Além disso, desde os tempos antigos, dos quais as evidências escritas foram preservadas, e até hoje as propriedades paramétricas fundamentais da linguagem humana permanecem as mesmas, a variação ocorre apenas dentro dos limites estabelecidos. Por exemplo, nem um único idioma na formação de estruturas passivas, como A maçã foi comida, usa a pontuação da posição para que o índice de responsabilidade seja colocado, digamos, após a terceira posição na frase. Esse fato é consistente com os achados de um estudo tomográfico recente (Musso et al., 2003). Diferentemente de qualquer linguagem de máquina, as línguas humanas permitem deslocamento: uma frase pode ser interpretada em um lugar e pronunciada em outro, como na frase O que João adivinhou? ("O que João adivinhou?"). Esta propriedade deriva da operação de junção. Os sons de todas as línguas humanas são construídos a partir de um inventário fixo e finito ou de um conjunto básico de gestos de articulação - como, por exemplo, vibrações das cordas vocais que distinguem o som "b" de "p", embora nem todas as línguas "b" e "p" sejam diferentes. Simplificando, os idiomas podem fazer diferentes "pedidos" a partir do "menu" de elementos estruturais disponíveis para todos eles, mas esse "menu" em si é inalterado. É possível modelar adequadamente a variabilidade dessa escolha * com a ajuda de modelos simples baseados em sistemas dinâmicos. Isso é demonstrado por Niyogi e Berwick (Niyogi & Berwick, 2009), modelando a transição do inglês da ordem das palavras em alemão (com o verbo no final da frase) para uma mais moderna. No entanto, essas mudanças de linguagem não devem ser confundidas com a evolução da linguagem como tal.
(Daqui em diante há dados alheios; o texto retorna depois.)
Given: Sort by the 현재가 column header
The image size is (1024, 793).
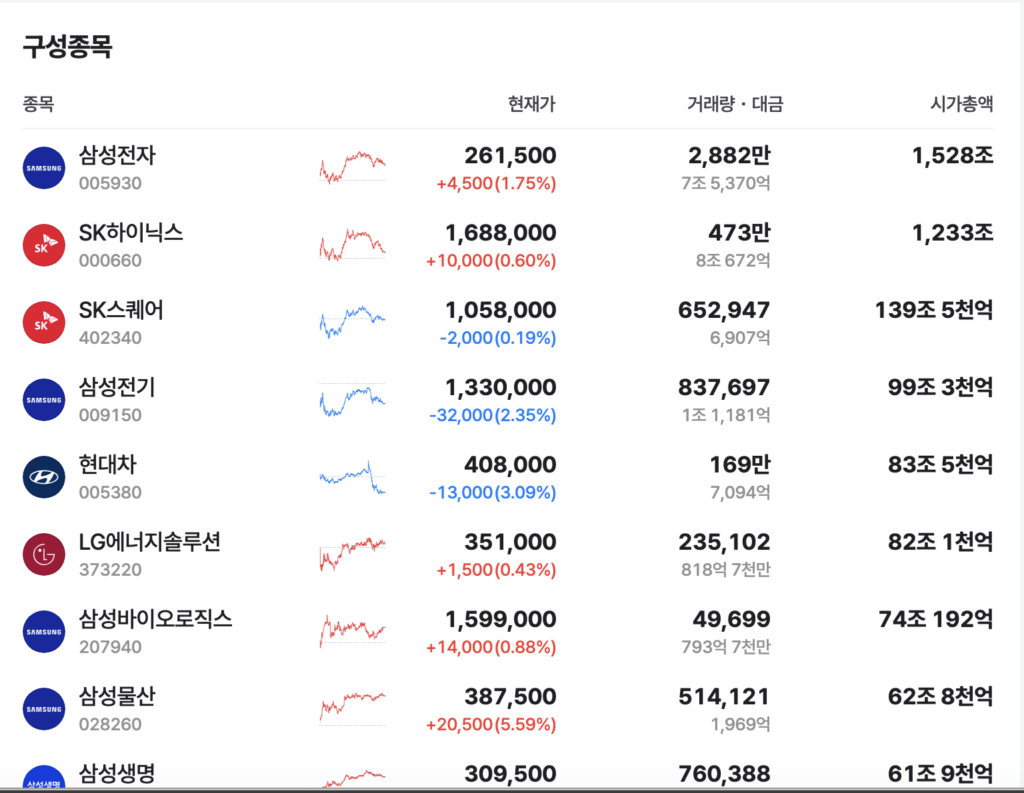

Assim, no centro de nossa atenção está um curioso objeto biológico - uma linguagem que apareceu na Terra há não muito tempo. Esta propriedade específica da espécie, sem diferenças significativas (exceto nos casos de patologia grave), é inerente a todas as pessoas. A linguagem, de fato, não é como qualquer outra coisa no mundo orgânico e tem desempenhado um papel crucial na vida humana desde a sua criação. Esse é um componente central do que Alfred Russell Wallace, fundador (junto com Darwin) da moderna teoria evolucionária, chamou de "a natureza mental e moral do homem" (Wallace, 1871: 334). Estamos falando da capacidade de uma pessoa para imaginação criativa, linguagem e, em geral, simbolismo, registro e interpretação de fenômenos naturais, práticas sociais complexas etc. Esse complexo às vezes é chamado de capacidade humana. Recentemente, tomou forma em um pequeno grupo de habitantes da África Oriental, cujos descendentes somos todos nós, e distingue o homem moderno de outros animais, o que provocou tremendas conseqüências para todo o mundo biológico. Acredita-se que foi o surgimento da linguagem que desempenhou um papel importante nessa transformação repentina e colossal (observamos que essa ideia parece bastante plausível). Além disso, a linguagem é um dos componentes das habilidades humanas, disponíveis para estudos aprofundados. Aqui está outra razão pela qual mesmo estudos de natureza puramente lingüística se cruzam com a biolinguística, embora pareçam distantes da biologia.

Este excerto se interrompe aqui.